Dataset entries:

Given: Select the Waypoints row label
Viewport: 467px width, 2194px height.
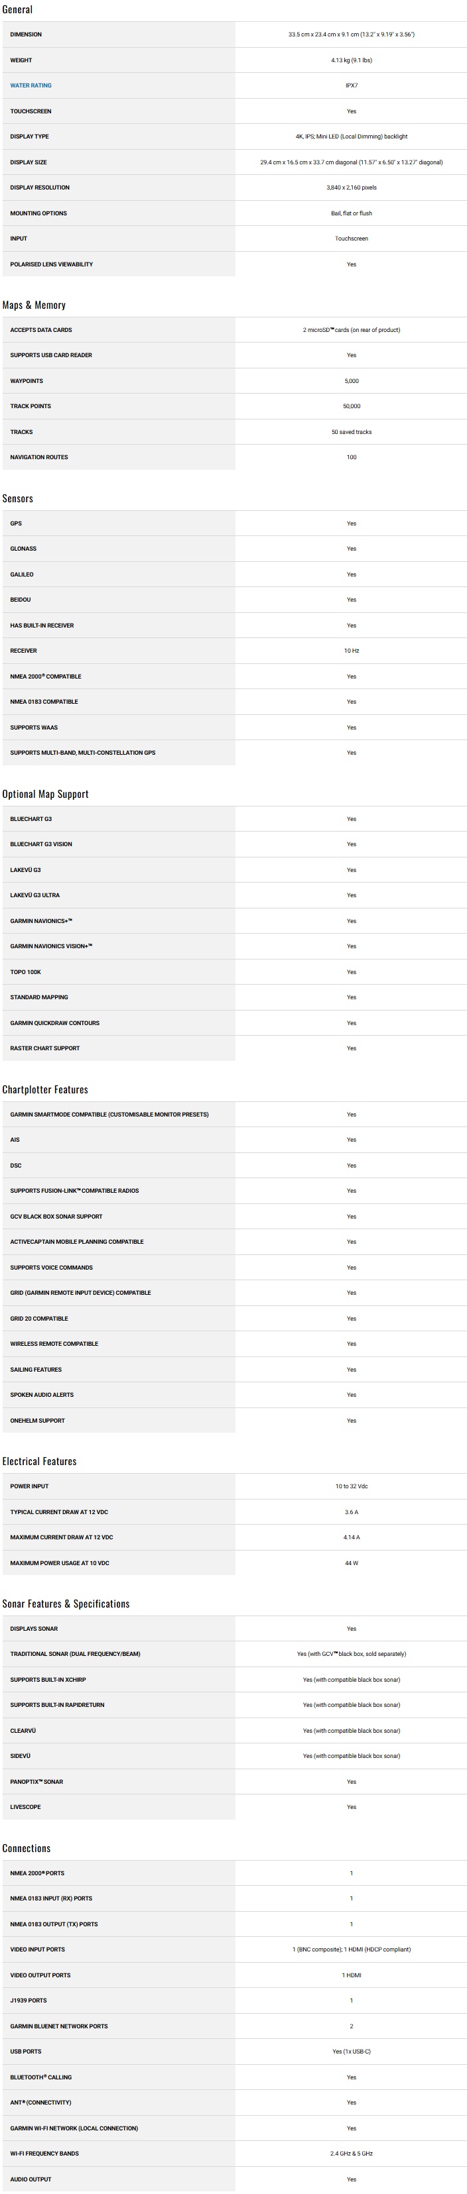Looking at the screenshot, I should click(x=26, y=381).
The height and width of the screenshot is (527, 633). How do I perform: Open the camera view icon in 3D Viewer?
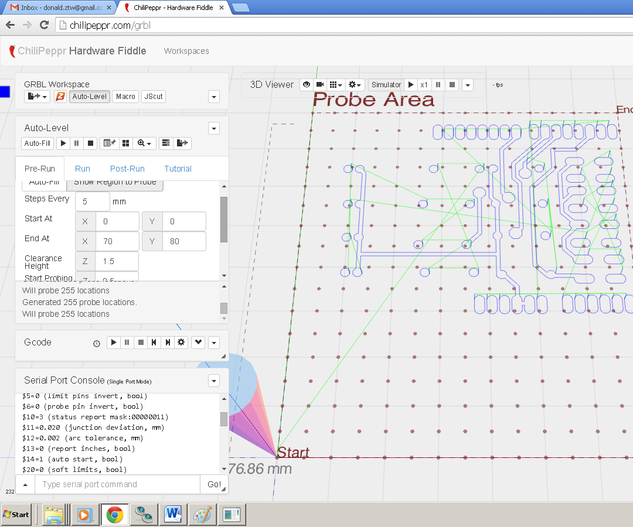tap(319, 84)
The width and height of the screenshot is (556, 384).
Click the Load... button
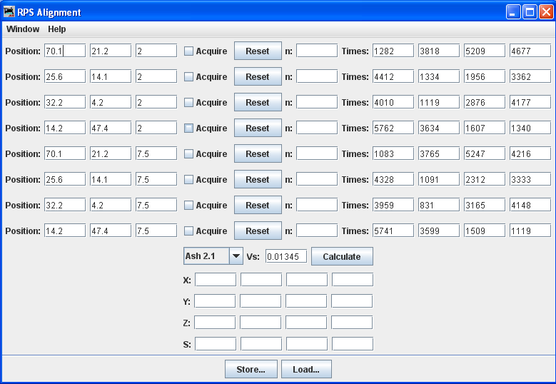[306, 369]
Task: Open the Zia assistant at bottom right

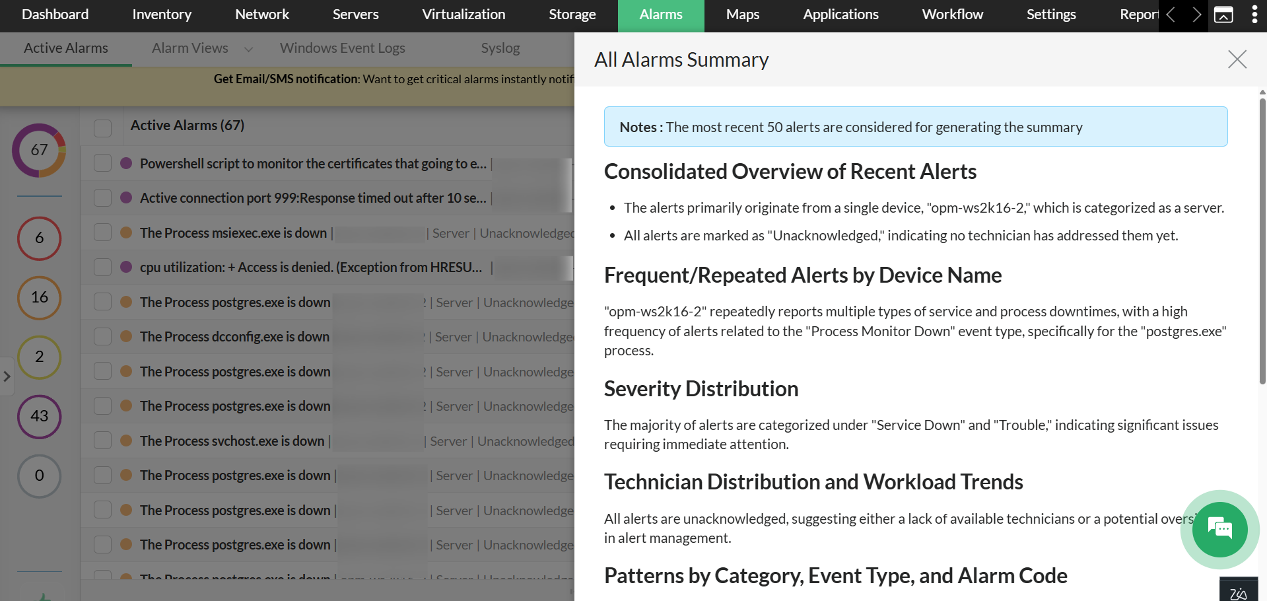Action: click(1238, 591)
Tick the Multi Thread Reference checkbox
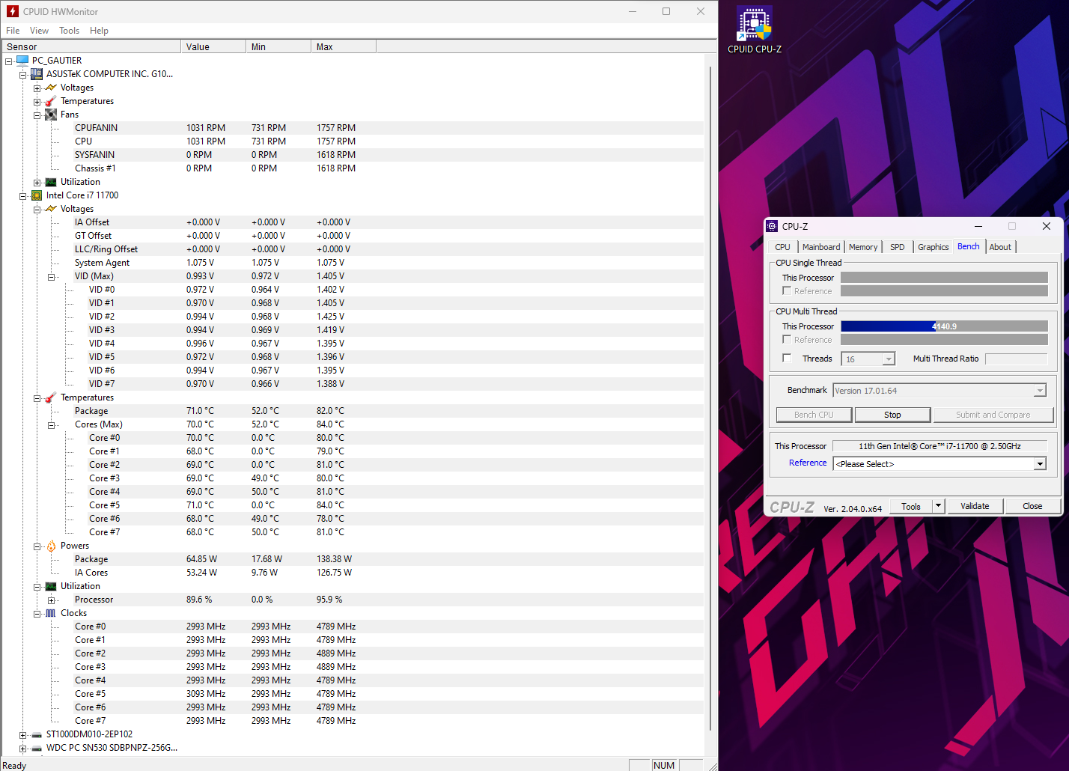The width and height of the screenshot is (1069, 771). pyautogui.click(x=787, y=339)
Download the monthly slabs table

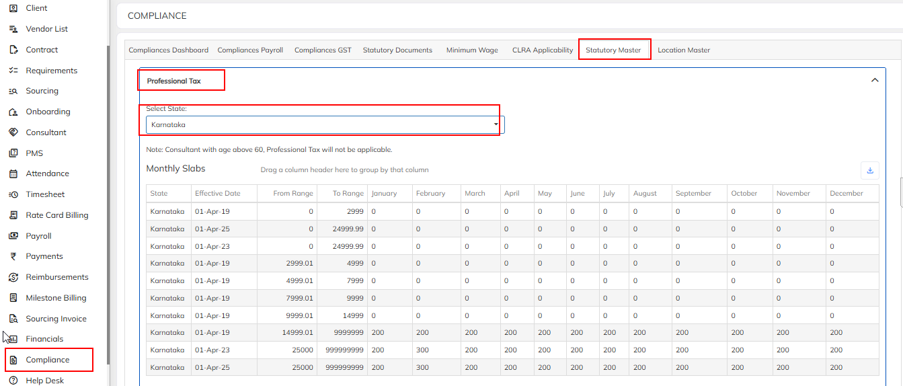tap(869, 171)
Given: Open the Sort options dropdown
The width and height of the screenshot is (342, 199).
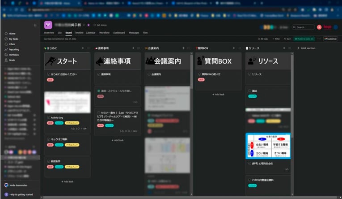Looking at the screenshot, I should coord(287,39).
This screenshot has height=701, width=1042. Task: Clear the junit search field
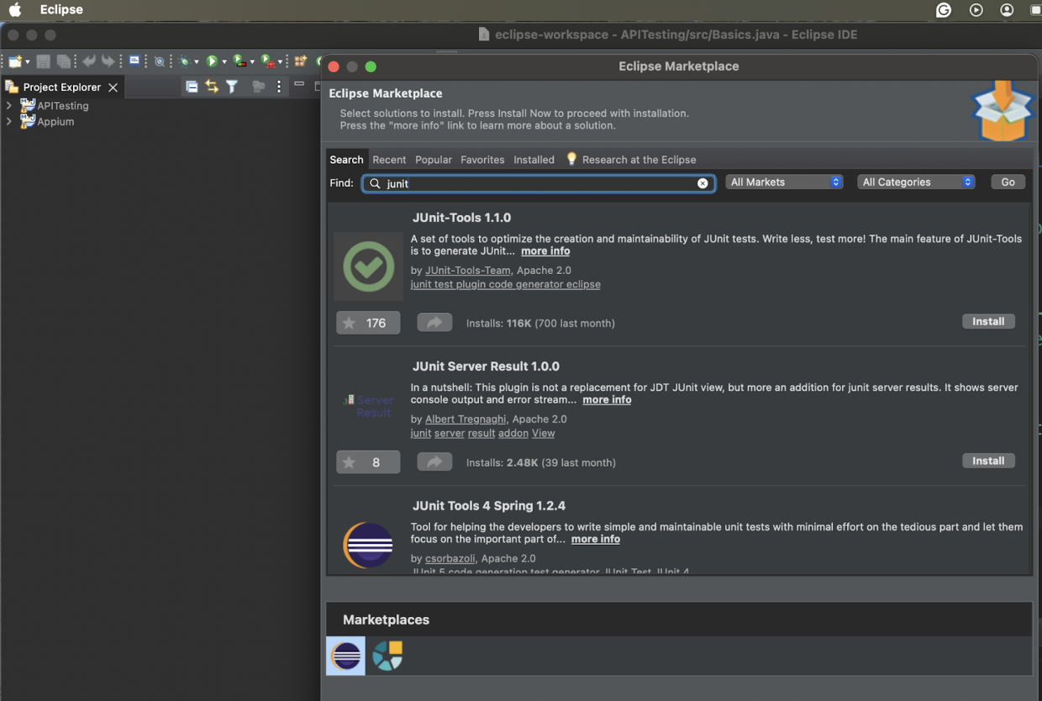coord(703,183)
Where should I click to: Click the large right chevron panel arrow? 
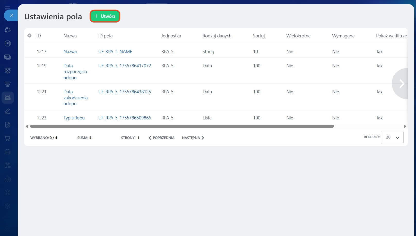pos(401,84)
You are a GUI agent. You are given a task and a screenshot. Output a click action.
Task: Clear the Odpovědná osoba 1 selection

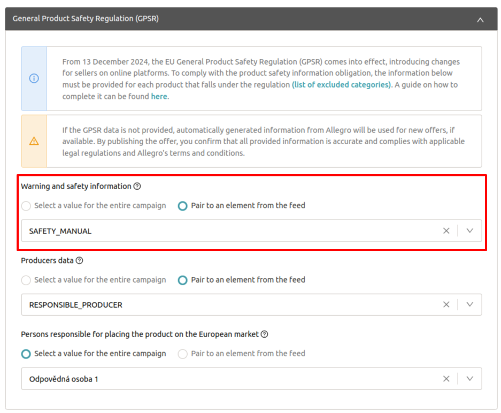coord(446,379)
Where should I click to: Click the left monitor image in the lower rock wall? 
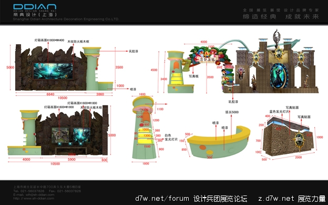pos(60,135)
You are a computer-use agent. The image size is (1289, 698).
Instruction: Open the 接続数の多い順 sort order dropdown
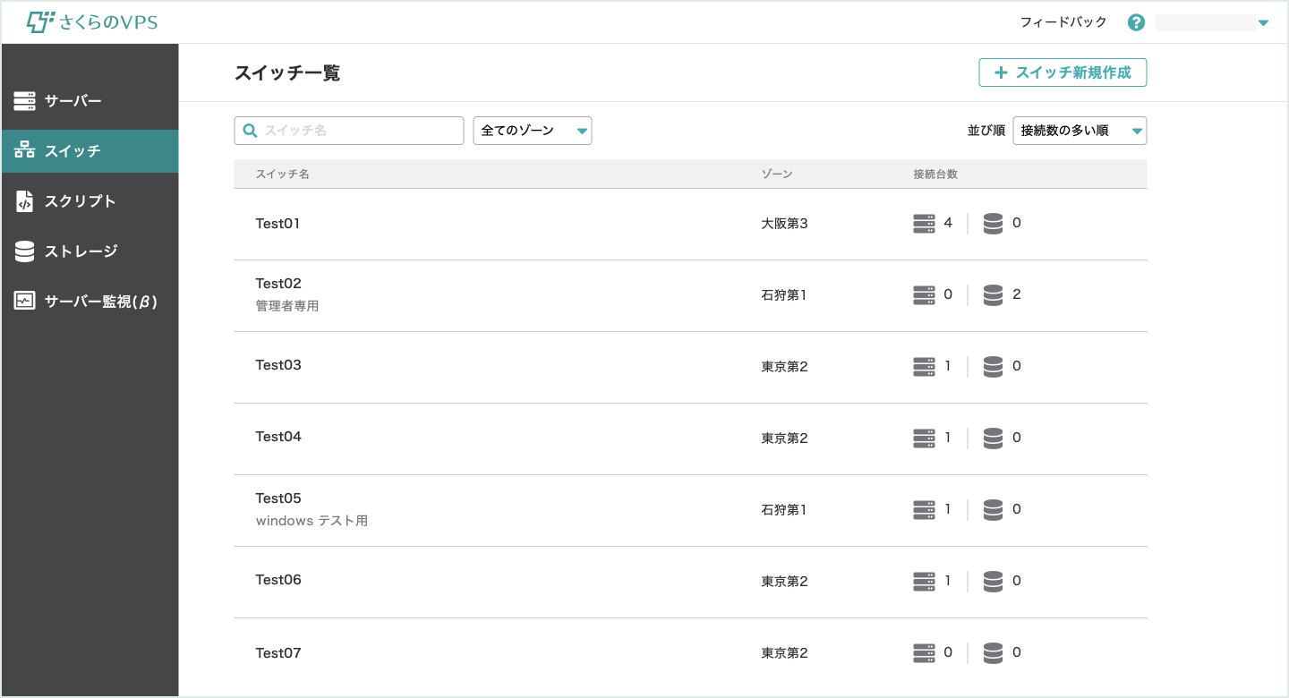(1080, 131)
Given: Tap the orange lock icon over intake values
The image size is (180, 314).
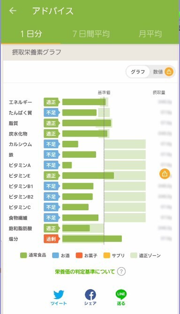Looking at the screenshot, I should click(165, 174).
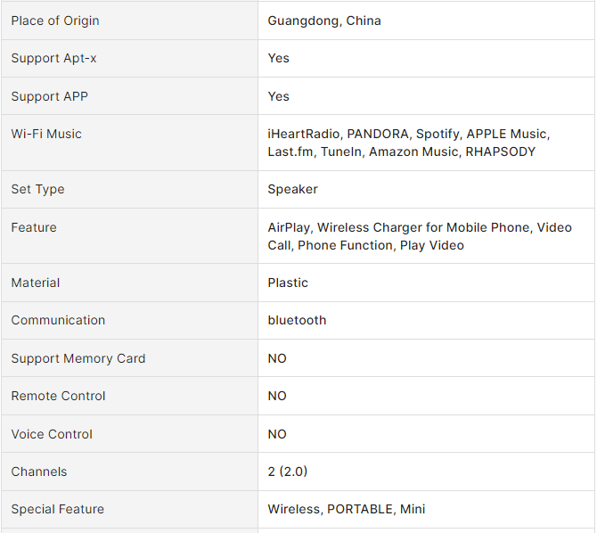Click the "Special Feature" row label
The height and width of the screenshot is (533, 597).
(x=58, y=509)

▶ _Exercise objective_
A complete answer gives every line of the data that includes "agent".

▶ _Exercise response_
You are a GUI agent. You are given a task and a screenshot. Output a click action.
You are a computer-use agent. The image size is (1289, 698).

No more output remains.